Graph theory is ideal because it requires little mathematical background to understand and solve problems yet it also provides a way to introduce theorems (many of a basic nature that high school students can understand) along with counterexamples thereby providing a basic primer into the sort of considerations that mathematicians are looking at. In the past, geometry had been the topic for introducing proofs but it's dry as dust and now common core has ripped out much of the proof content so that your typical student can go through math and with very limited exposure to theorems/proofs/counterexamples.
Graph theory would be a way to get that back in a way that is much more interesting than the dry "2 parallel lines are cut by a transversal" proofs that have bored generation after generation. You can even connect to matrices through the adjacency matrix of a graph. Topics like recurrence relations and generating functions complement the curriculum of calculus (power series) and probability. Unfortunately, common core has de-emphasized proofs and matrices and upped the exposure to statistics, so I think it's my duty to undue the damage of the curriculum.
Which brings us back to the current post. Bipartite graphs which have the same number of vertices in each partite set provide a way of determining whether a suitable job can be found for each person so that everyone has a job (see the "Matching" section for the link above). One partite set with vertices, say, A,B,C,D have edges to the other partite set of vertices (a,b,c,d) representing jobs based on whether the person is qualified to do the job. The question becomes, Is there an assignment of jobs so that everyone has a job they're qualified to do? If yes, then there is a (perfect) matching for the graph. If no then there needs to be an explanation as to why no such assignment is possible (Hall's Marriage Theorem).

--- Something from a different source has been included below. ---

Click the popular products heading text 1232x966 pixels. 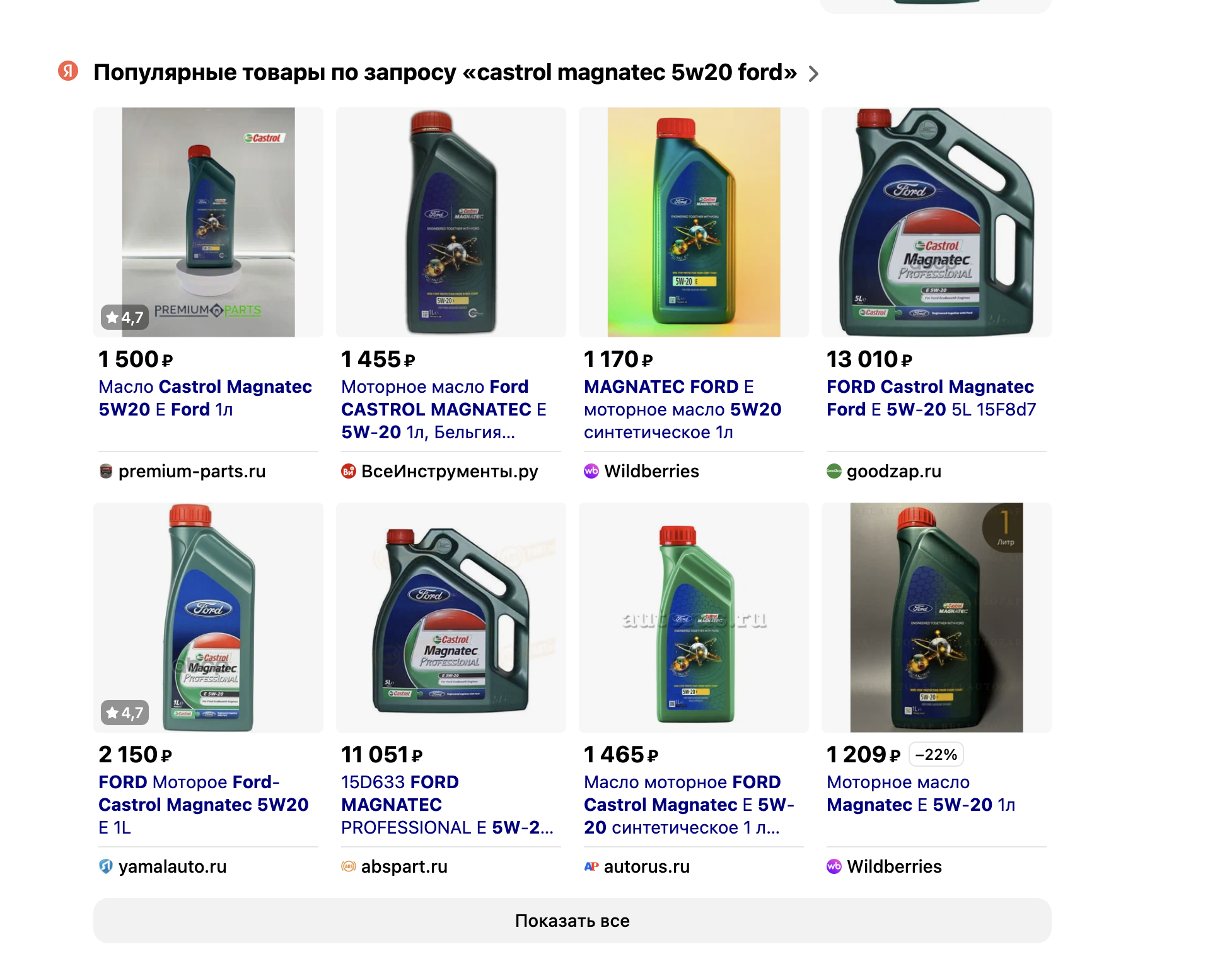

As a teacher the problem I usually face is finding lots of examples that can be used in the classroom or on a test/quiz. Sage/sagetex is the tool that works best for me. The code generates bipartite graphs so that the number of vertices in each partite set is equal and the probability of an edge being selected for the picture is 1/2. The code is posted on the Graphics page along with sample output (the PDF shown above). The number of vertices is a random number set between 4 and 8 here: N = Integer(randint(4,8)). The probability of the edge being chosen is set here: if Integer(randint(0,1))==1:
It would be relatively simple to choose a larger number than 1, such as 9, and draw the edge if the number chosen is between 0 and 7 but don't draw the edge if the number chosen is 8 or 9. That would make the probability of the edge appearing to be 80%.
Through setting the parameters to your liking and repeatedly compiling the code you can generate many examples that you can use. If you're particularly ambitious you can add extra code spit out example that have (or fail to have) a perfect matching. Of course, Sage can help with that.